An engaged Product Owner is essential to success in any Agile methodology or process. If the PO is on a remote site, or simply too busy, this can cause problems for the team.
The solution is to have a co-located full time PO dedicated to the true product. This may be more than one team, but it must not be more than one product. (See Large Scale Scrum for scaling using more than one team per product).
However, as organisations evolve, they may not yet be in the position to have a dedicated PO or a PO in the same location. For this we have to use work arounds and these are not optimal, but may help whilst a medium or long term transformation is in place.
One work around is to have a proxy product owner. A proxy product owner or PPO, can focus on the internal aspects of the team, such as backlog refinement, answering day to day questions and in the case of the remote different time zone PO, the PPO can attend meetings and free the team up to have them when they want to and to be constrained to overlapping time zones.

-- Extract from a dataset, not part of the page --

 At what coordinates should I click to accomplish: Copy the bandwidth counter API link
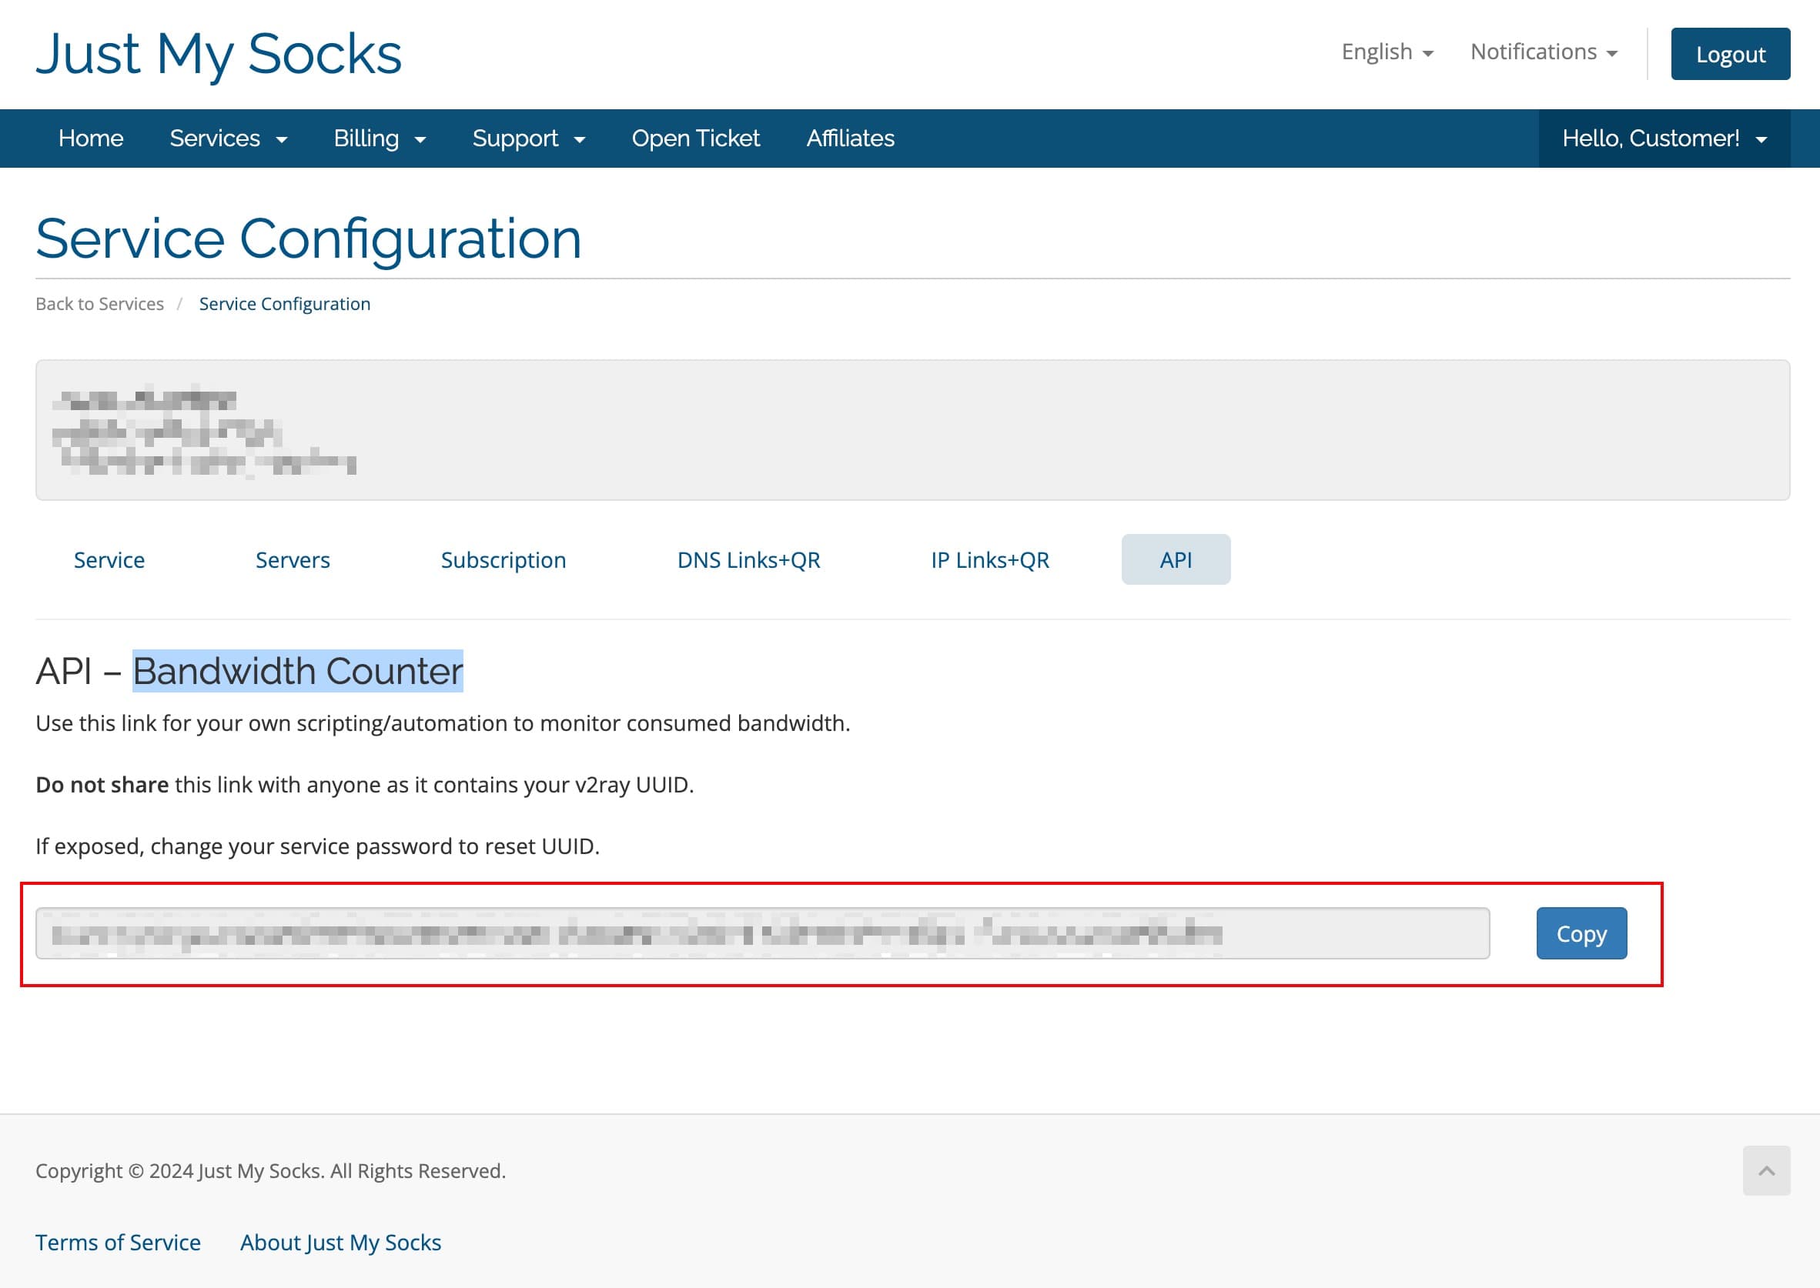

Having a PPO of course causes an additional hand-off between PO and PPO and this handoff is your Achilles heal. It can cause information loss and mis-alignment. However, this is often better than a non-engaged PO.
If that PPO is not a true product person and they come from a technical background, then they are a Temporary Fake Product Owner (TFPO). This comes from LeSS and is the most aptly named role in all of Agile in my opinion.

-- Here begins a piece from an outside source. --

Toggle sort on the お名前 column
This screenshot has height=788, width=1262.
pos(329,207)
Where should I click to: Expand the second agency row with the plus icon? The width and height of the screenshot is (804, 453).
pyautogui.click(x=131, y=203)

A technical person from the team should not be the PO. And so by definition, the TFPO is decidedly temporary and fake. This emphasises to the Product Ownership team that they do really need to supply a proper PPO or PO as soon as possible.
Splitting the PO role into two people, one outwardly looking, managing stakeholders and clients, commercial aspects and long term planning, and the other inwardly looking, managing the backlog, being at team meetings etc, is better than a distant non-engaged PO, but must be understood to be a temporary fix to cover up an underlying structural or engagement problem.